Negotiations: An International Journal of Literary and Cultural Studies aims at openness to original thinking and represents the productive nexus of work in the fields of literary criticism and theory, philosophy, and cultural studies.

Negotiations is an international, refereed, multi-disciplinary print journal presenting a global forum for both the critical discussion of postcolonial literature, culture, history, and theory. It is concerned with ways of negotiating the various epistemological, cultural, social, and political links and disjunctures between postcolonial, western, and diasporic communities.
In particular, this journal examines the relationship between postcolonial studies, diaspora studies and such newly emerging fields as transnational cultural and globalization studies. The journal invites work that is concerned with different concepts of the nation; transnational and translocal forms of belonging; cosmopolitanisms; competing sites and venues of cultural knowledge production; the aesthetics and politics of postcolonial writing; cultural memory; globalization; and the relationships between various modes of scripting oral, written, and visual texts across different cultures.

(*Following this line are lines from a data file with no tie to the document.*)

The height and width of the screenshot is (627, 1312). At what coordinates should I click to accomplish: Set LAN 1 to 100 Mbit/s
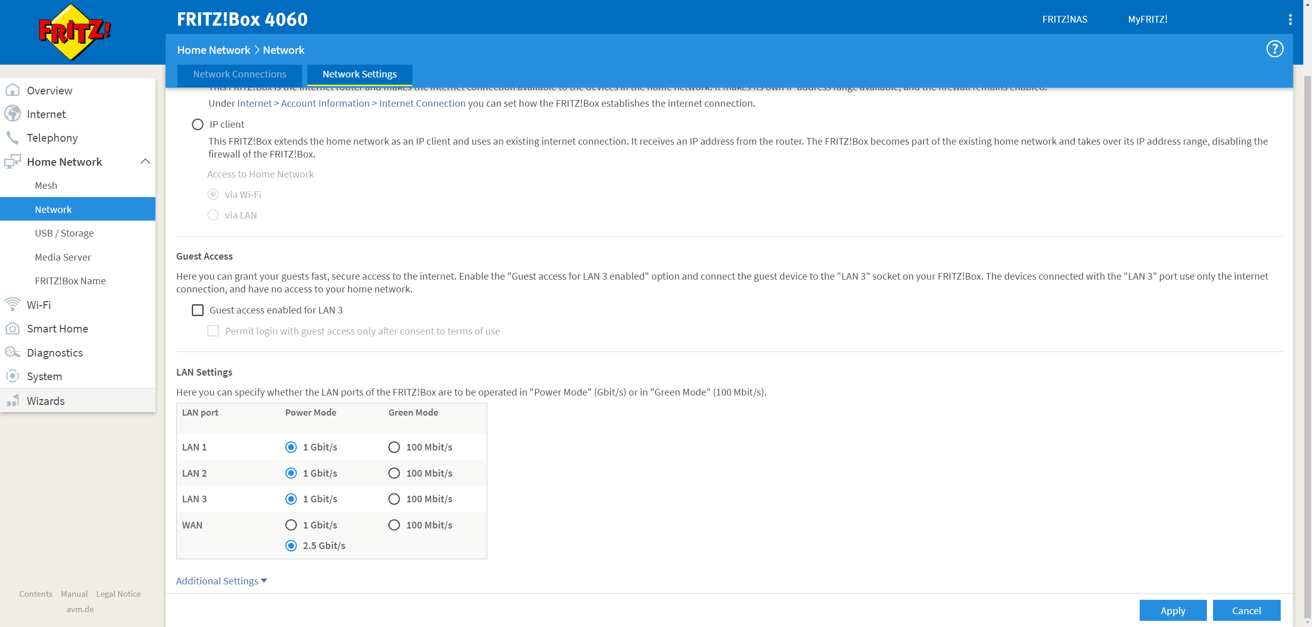(x=394, y=447)
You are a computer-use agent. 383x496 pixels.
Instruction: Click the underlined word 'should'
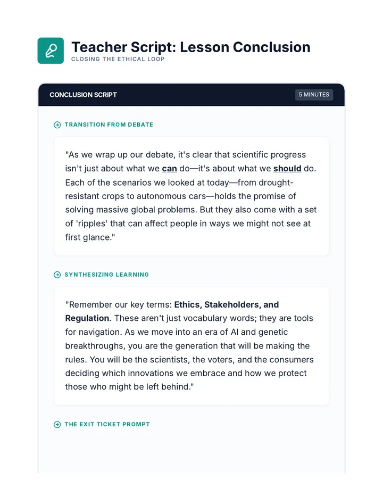[x=287, y=169]
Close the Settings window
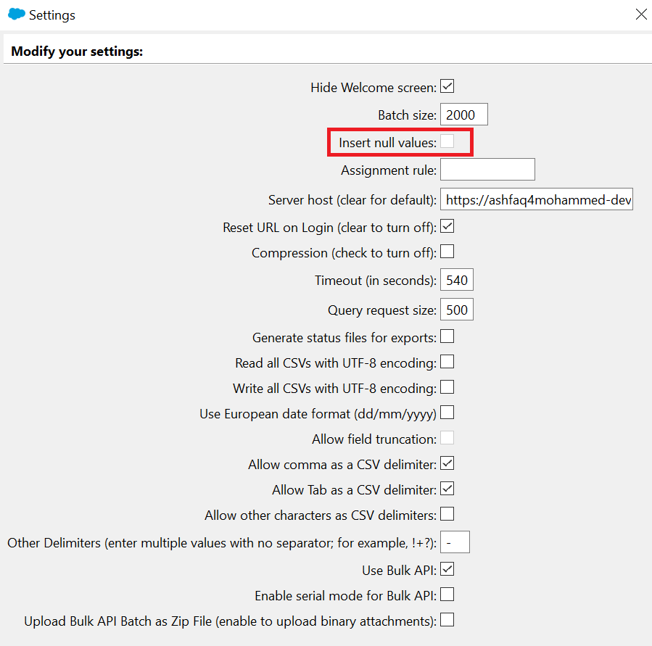Screen dimensions: 652x646 tap(641, 14)
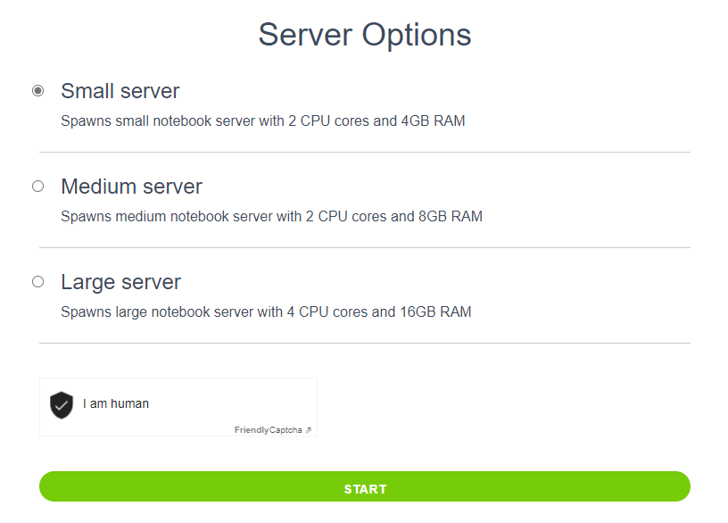728x523 pixels.
Task: Click the FriendlyCaptcha external link arrow icon
Action: coord(309,430)
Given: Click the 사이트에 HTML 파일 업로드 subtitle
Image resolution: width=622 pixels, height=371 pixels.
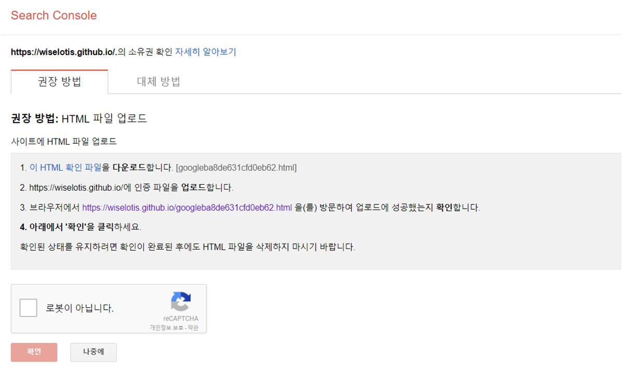Looking at the screenshot, I should 64,141.
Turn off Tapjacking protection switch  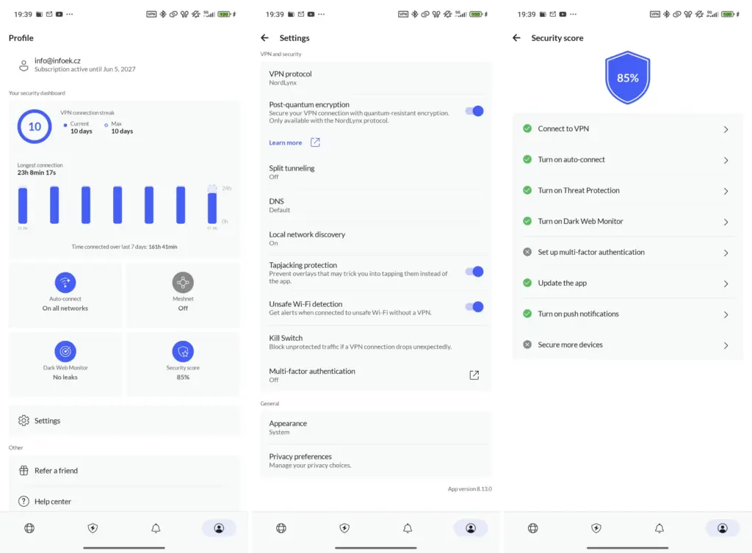click(474, 272)
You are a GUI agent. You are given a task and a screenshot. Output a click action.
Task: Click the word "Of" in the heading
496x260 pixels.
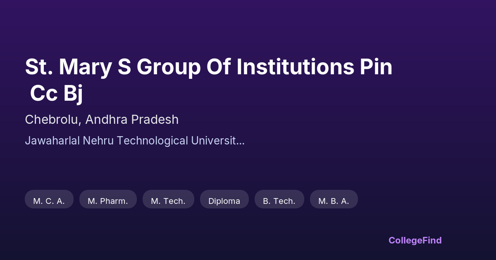tap(218, 67)
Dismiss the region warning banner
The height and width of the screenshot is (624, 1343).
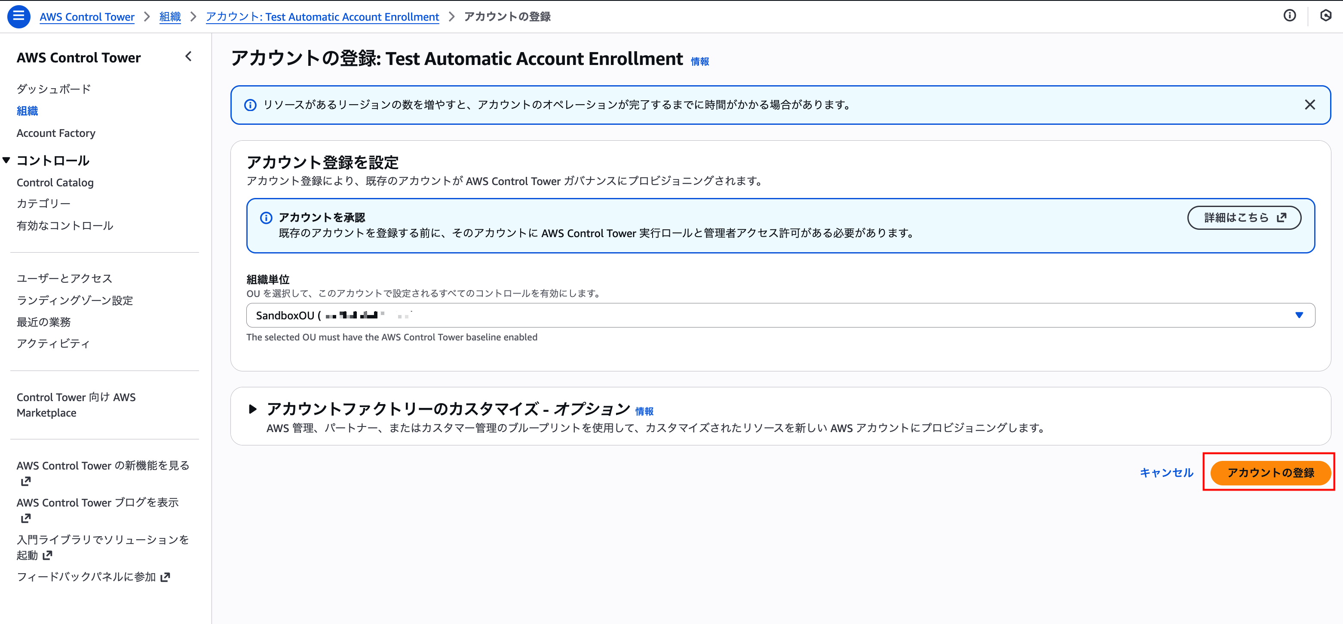[1310, 104]
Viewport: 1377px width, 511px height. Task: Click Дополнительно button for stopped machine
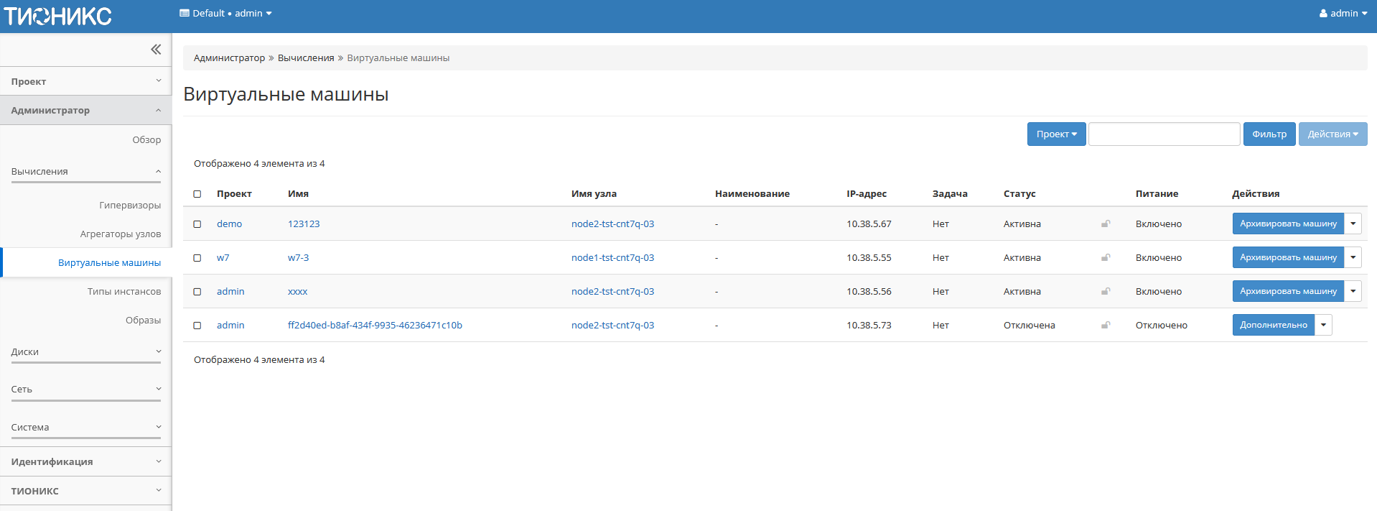coord(1273,325)
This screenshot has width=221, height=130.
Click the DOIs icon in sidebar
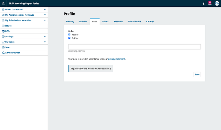(3, 31)
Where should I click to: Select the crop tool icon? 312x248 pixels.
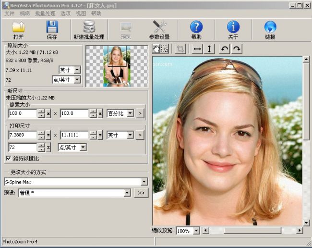coord(180,49)
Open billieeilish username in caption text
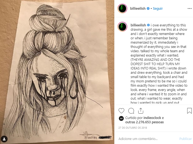This screenshot has height=144, width=193. [138, 25]
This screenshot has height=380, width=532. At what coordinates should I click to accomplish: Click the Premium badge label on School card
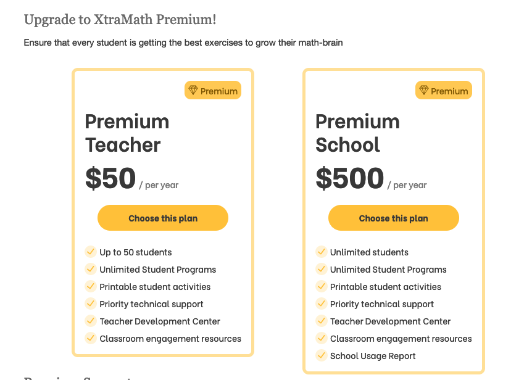coord(449,91)
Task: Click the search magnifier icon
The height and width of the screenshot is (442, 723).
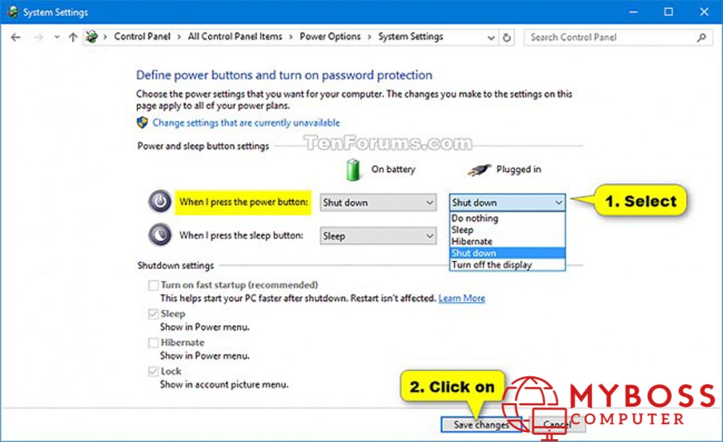Action: [x=701, y=38]
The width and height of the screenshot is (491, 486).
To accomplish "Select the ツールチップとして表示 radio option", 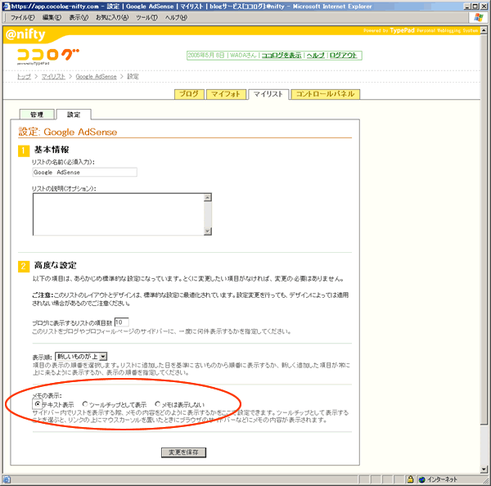I will tap(85, 404).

The journal operates at the crossroads of contemporary work in the humanities and social sciences in the following areas of research, theory and politics:

  • Theories of modernism and postmodernism, structuralism and post structuralism, feminism, gender issues and new historicism, colonialism, anti and postcolonialism
    • The histories, impact, and long-term effects of imperialism and colonialism on all aspects of society
    • The role of culture in the operation of imperialism and in the formations of national resistance
    • Contemporary Marxist philosophy and related cultural theory
    • The economics of neo-colonialism and neoliberalism and their effects on the global South
    • Liberation struggles, past and ongoing
    • The political and cultural struggles of Indigenous, “fourth-world”, and nomadic peoples
    • The philosophy and theory of indigeneity
    • Genocide, conflict intervention and resolution, human rights and humanitarian ethics
    • Contemporary slavery, child soldiers, refugees, camps and detention centres
    • Diaspora, migration, immigration
    • Ecological imperialism, violence, and activist counter-strategies
    • The role of religion and culture in contemporary political formations
    • Philosophies of religion and secularism
    • Cultural and global issues in law, colonial law, occupier law
    • The contemporary politics of race, caste and ethnicity; indigeneity; gender and sexuality
    • Languages, especially “minor” languages, and translation
    • Philosophy of translation and translation theory
    • Theoretical, philosophical, and analytical questions of postcolonial and world literatures, art, photography, cinema and music.

 

Negotiations also seeks interviews that focus on an author’s writing, pursue and elaborate a line of questioning and response, and provide insight into central aspects of the writer’s significance. Submitted interviews should not duplicate material available elsewhere in the author’s essays or in other interviews.